* DIRECTIONS FOR THIS TASK:
Report each line of the entries below that contains the string "label". Case counts, so match capital and lowercase letters exactly.

* RECORDED DATA:
'''
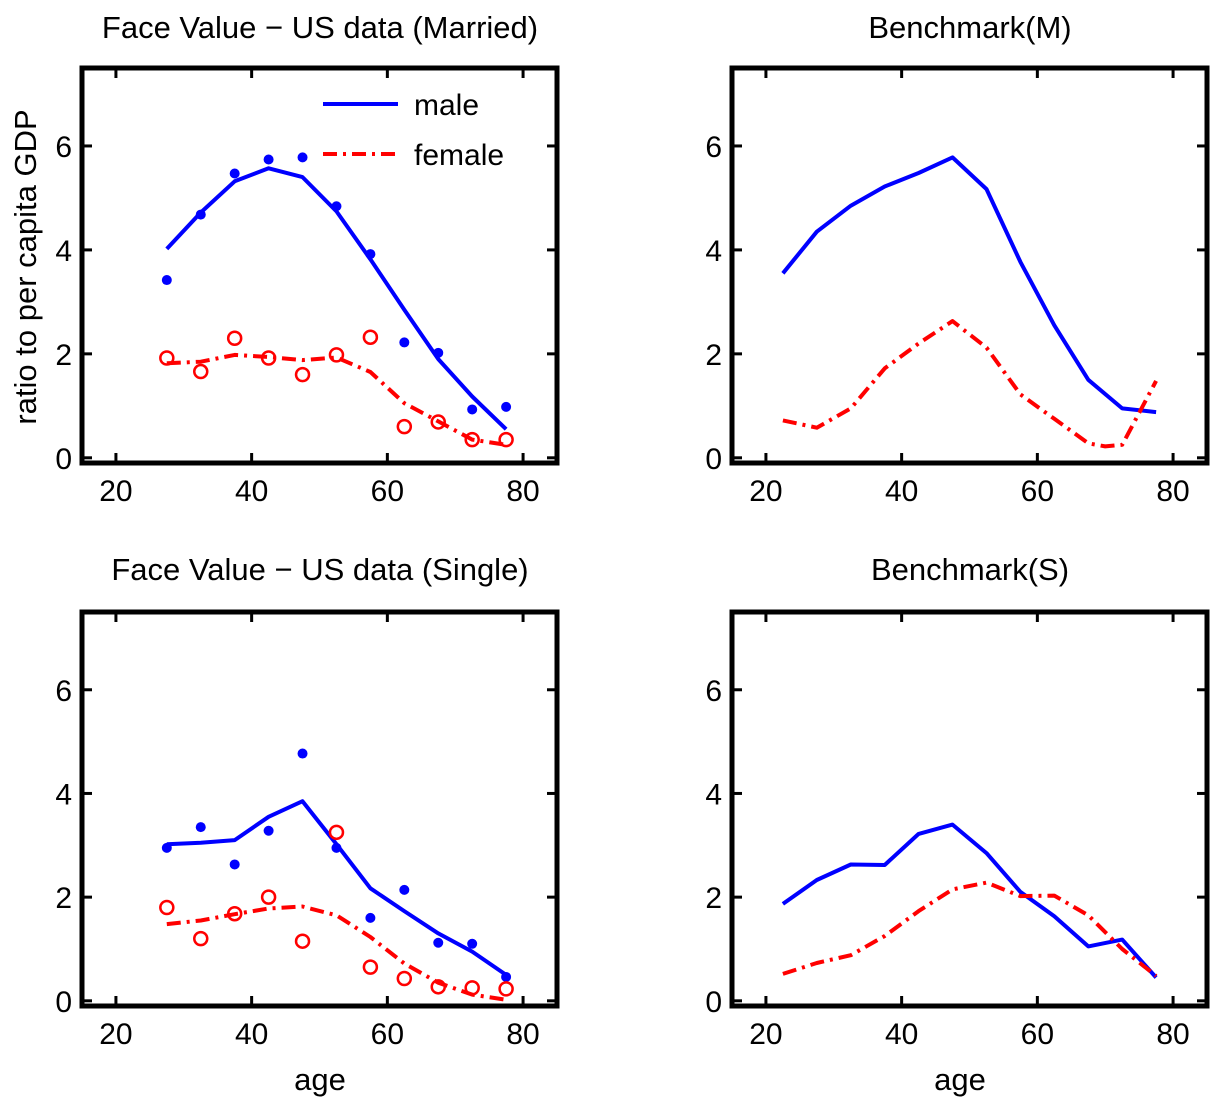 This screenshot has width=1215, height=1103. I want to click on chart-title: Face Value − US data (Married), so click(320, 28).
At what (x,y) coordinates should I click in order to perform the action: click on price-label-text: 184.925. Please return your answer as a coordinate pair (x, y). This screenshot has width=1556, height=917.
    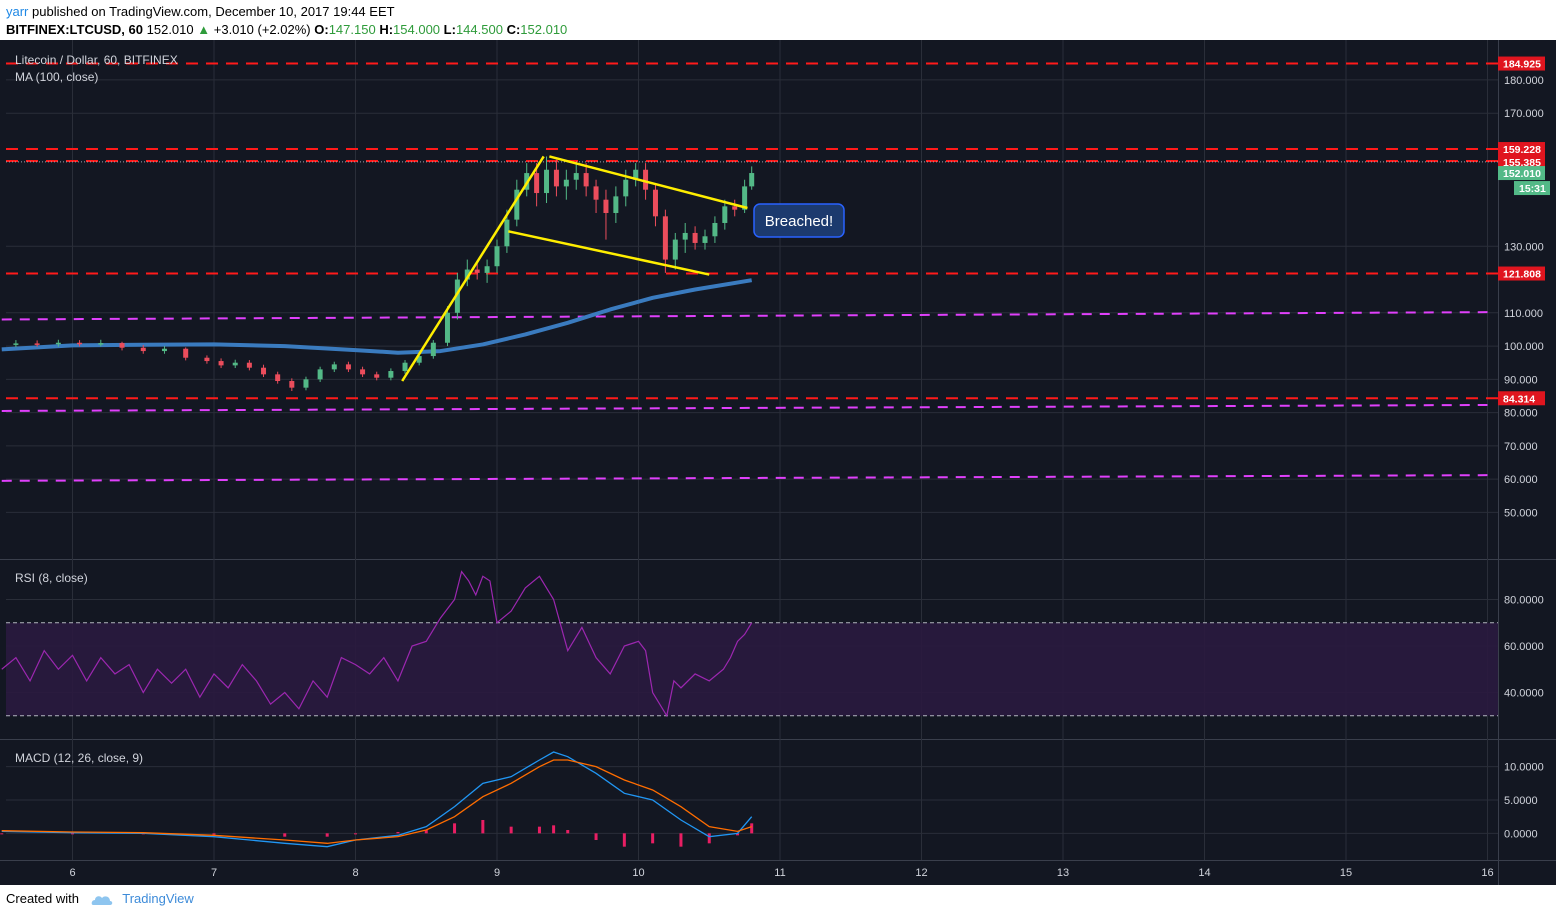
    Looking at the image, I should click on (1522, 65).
'''
'''
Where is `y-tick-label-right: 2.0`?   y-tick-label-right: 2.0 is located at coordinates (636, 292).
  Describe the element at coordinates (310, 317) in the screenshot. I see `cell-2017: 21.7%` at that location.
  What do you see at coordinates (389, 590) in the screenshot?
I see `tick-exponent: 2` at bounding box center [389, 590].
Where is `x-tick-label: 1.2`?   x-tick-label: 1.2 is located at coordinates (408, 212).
'''
* EXERCISE SOLUTION:
At what (x,y) coordinates should I click in order to perform the action: click on price-label-text: 184.925. Please return your answer as a coordinate pair (x, y). This screenshot has width=1556, height=917.
Where is `y-tick-label-right: 2.0`?   y-tick-label-right: 2.0 is located at coordinates (636, 292).
Where is `x-tick-label: 1.2`?   x-tick-label: 1.2 is located at coordinates (408, 212).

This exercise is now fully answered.